The Mayflower II, a replica of the famous ship that sailed from England to Massachusetts in 1620, is the centerpiece of a new Maritime Festival slated to take place in Boston Harbor on May 14-19, 2020.   Following a three-year, $11.3 million restoration, the Mayflower II will make its debut by sailing into Boston Harbor alongside the USS Constitution.

The announcement was made this week by Governor Charlie Baker, Boston Mayor Marty Walsh, the National Park Service and organizers of Mayflower Sails 2020, who gathered at the Charlestown Navy Yard.

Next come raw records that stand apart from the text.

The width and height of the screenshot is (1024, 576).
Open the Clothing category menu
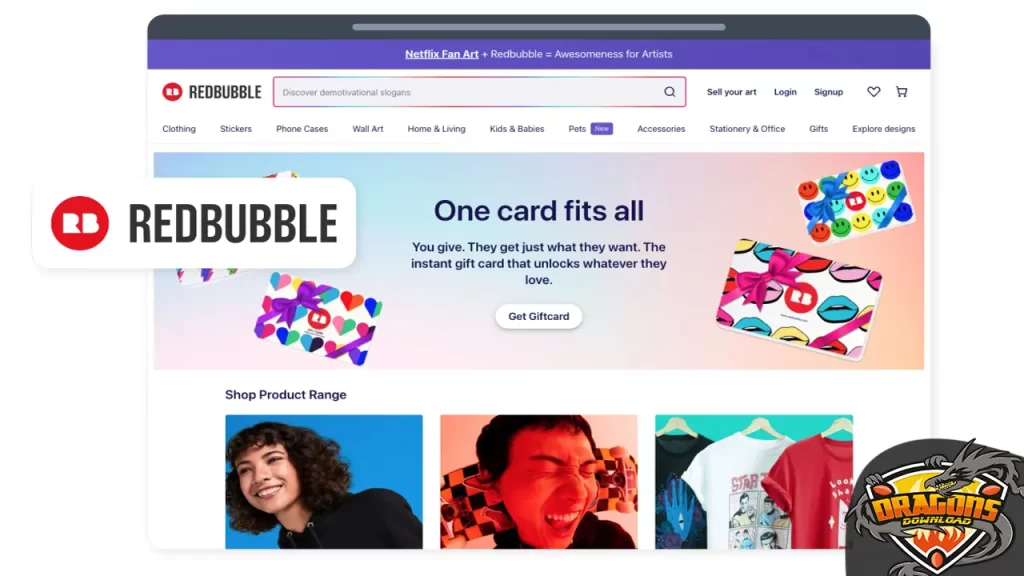coord(179,129)
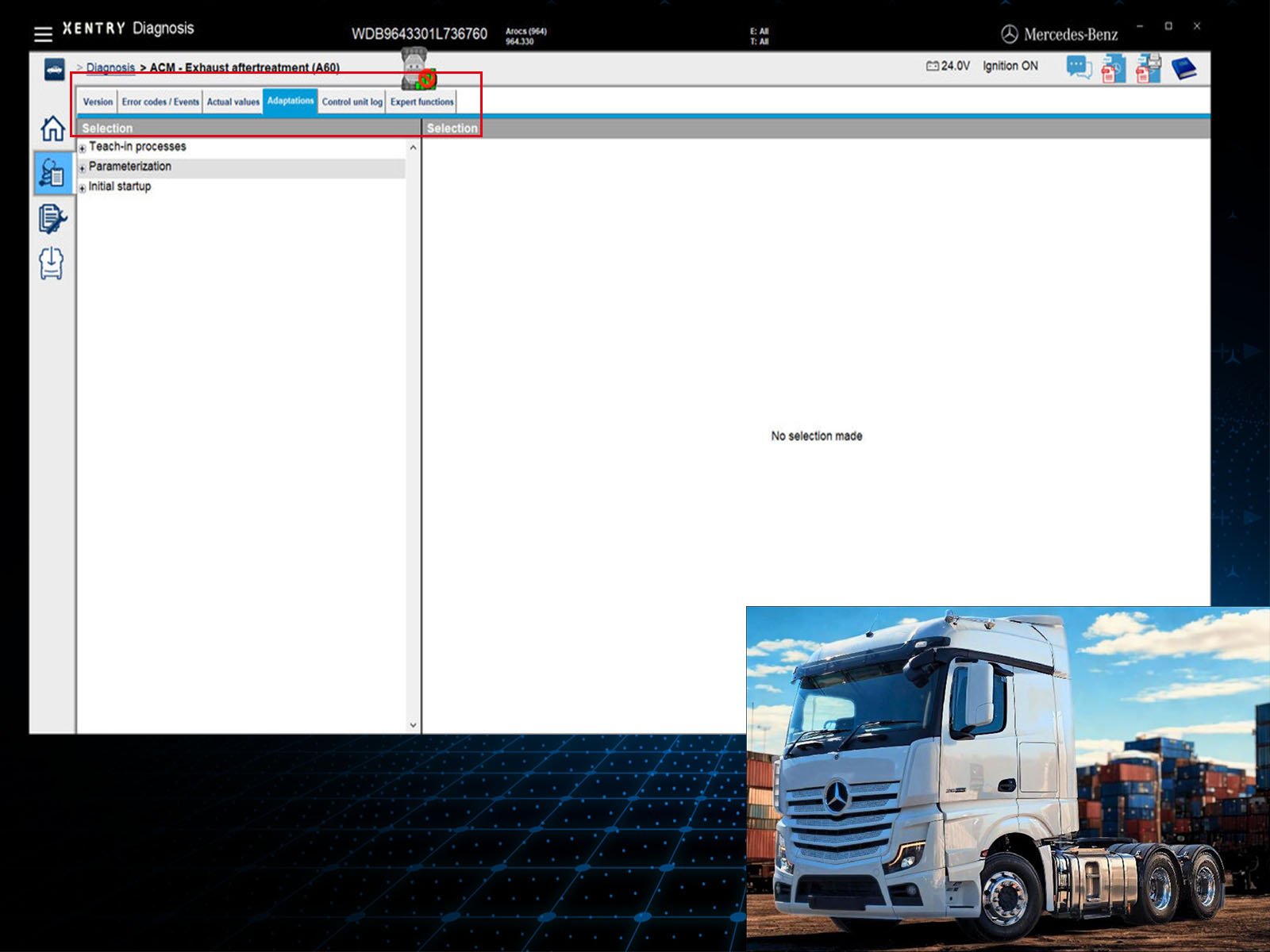Open the Error codes / Events tab
Image resolution: width=1270 pixels, height=952 pixels.
click(x=160, y=102)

Governor Baker spoke about the historical significance of the 400th anniversary of the Mayflower voyage. “This stuff really matters, and sometimes it takes a big moment like this, to bring everybody together, to give it the kind of attention its due,” he said.

Boston Mayor Marty Walsh called the event, “an opportunity to keep our special history alive. It’s a teaching moment for our kids, about what life was life 400 years ago.  It reminds us of the promise of America, and our passion to protect that promise. “

Magan Munson, CEO of Mayflower Sails 2020, called the event “a once-in-a-lifetime opportunity to take a step back in time to learn about the pilgrims and the native people that isn’t always found in the history books.”

Following the grand entrance by the two ships into Boston Harbor, the six day maritime festival, free and open to the public at the Navy Yard, features access to the ship, a food court and beer garden and other activities throughout the week, including educational programs for students.

The event coincides with a year-long commemoration of the 400th anniversary of the Pilgrims’ arrival in Massachusetts in 1620.  Other major events are being held in Plymouth, Provincetown and other places in Massachusetts being organized by Plymouth 400, Plimoth Plantation and Provincetown 400.

The Mayflower II is a re-creation of the original Mayflower. Built in England in the 1950s, it was given to the United States as a gift to honor the cooperation between the two countries during World War II.